- TASK INSTRUCTIONS
Answer with a number only, stating how many lines of the records hold the word "Open".

++++++

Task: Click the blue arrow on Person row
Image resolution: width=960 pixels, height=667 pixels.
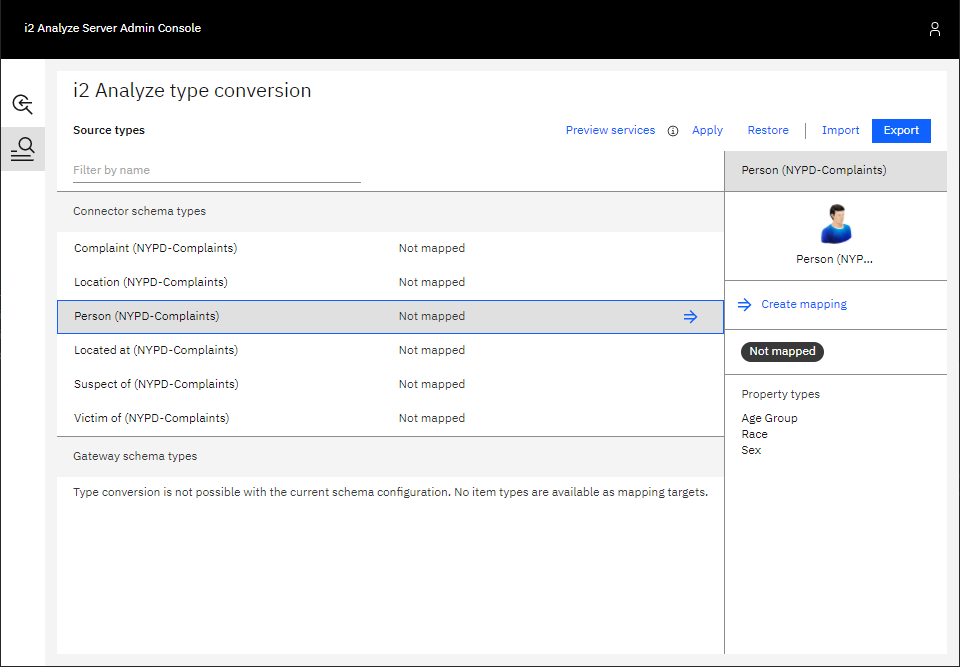Action: coord(690,317)
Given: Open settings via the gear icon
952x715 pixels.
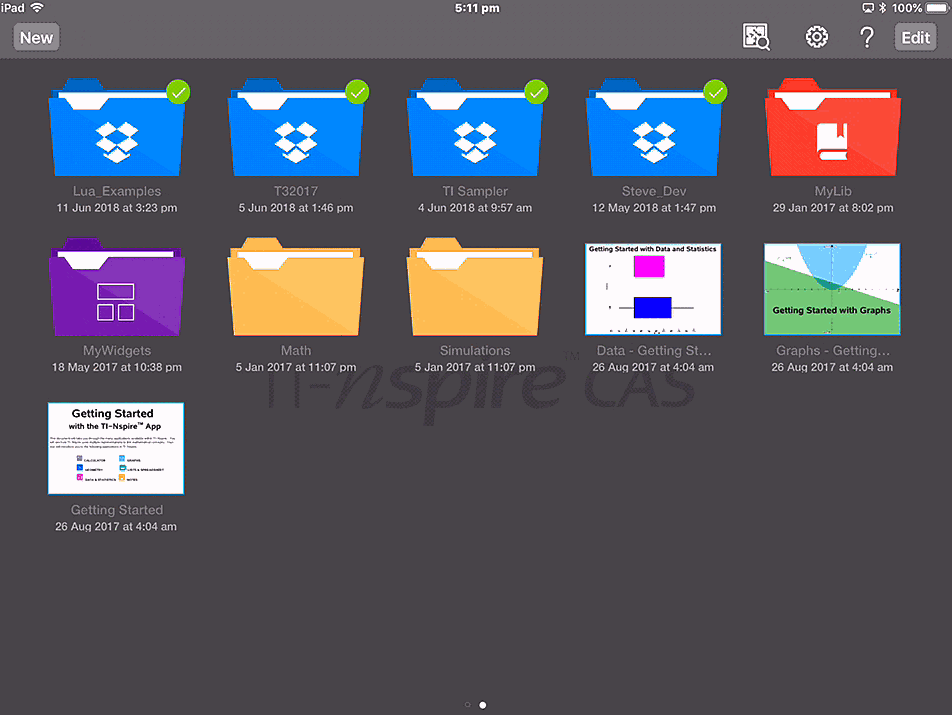Looking at the screenshot, I should 817,38.

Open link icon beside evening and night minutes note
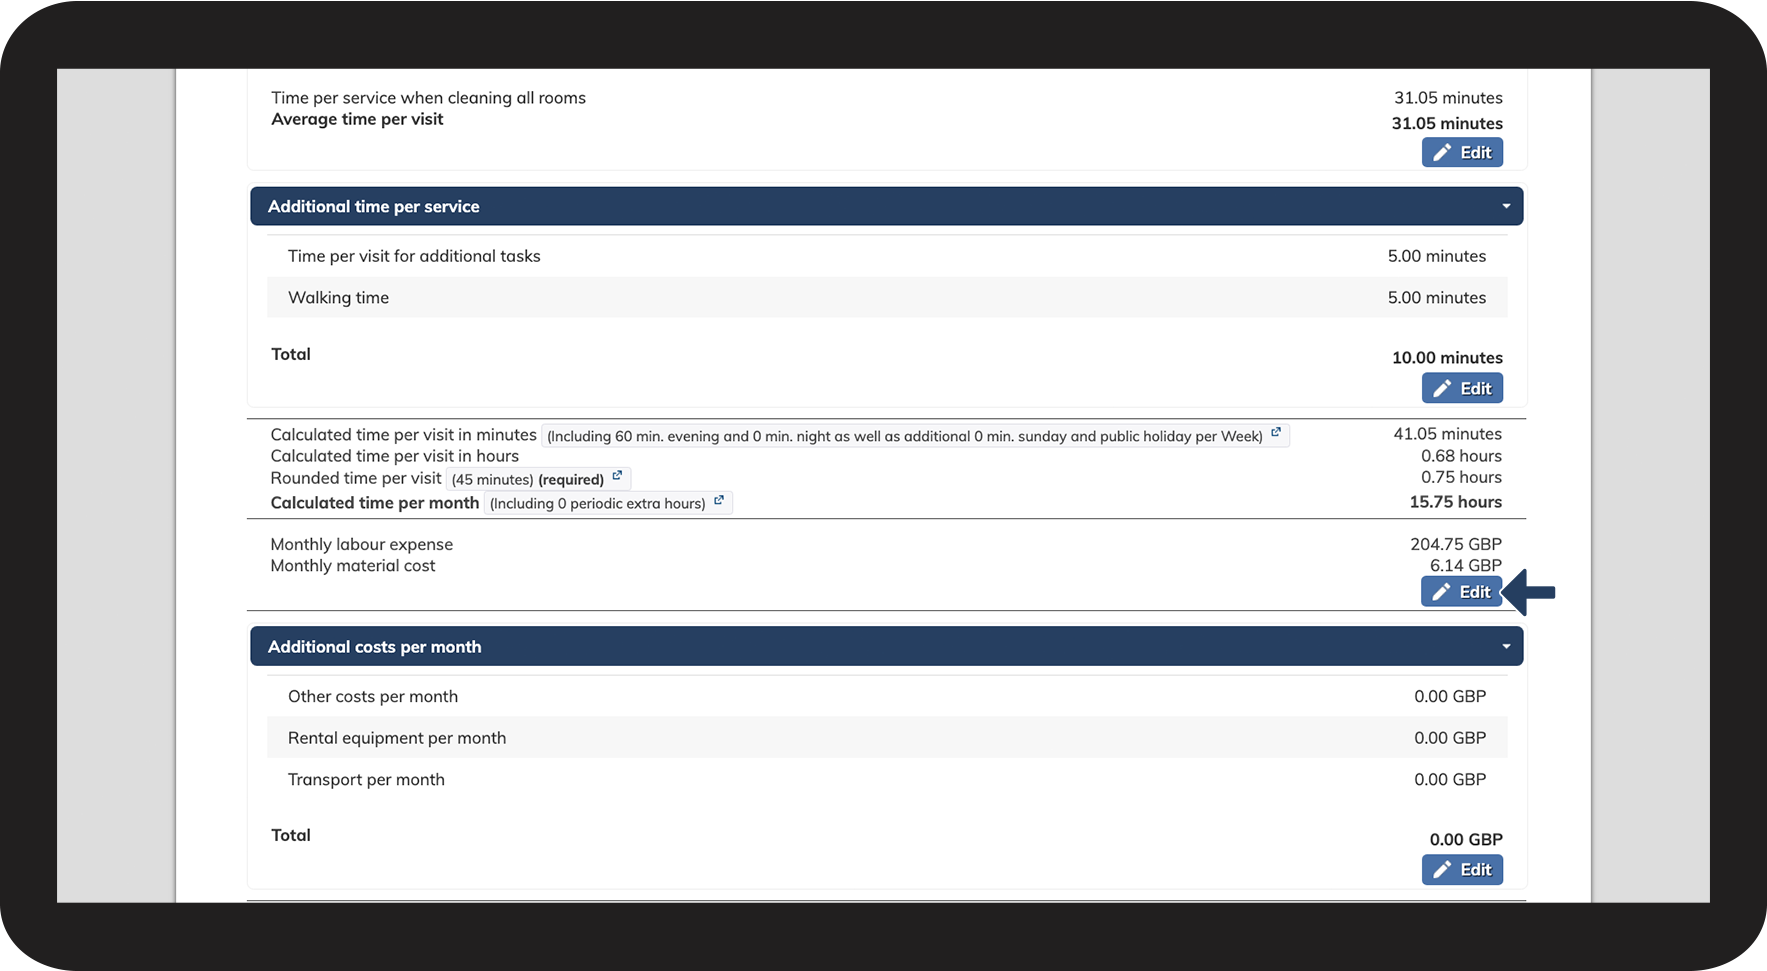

++++++

- REPLY TO THE TASK
2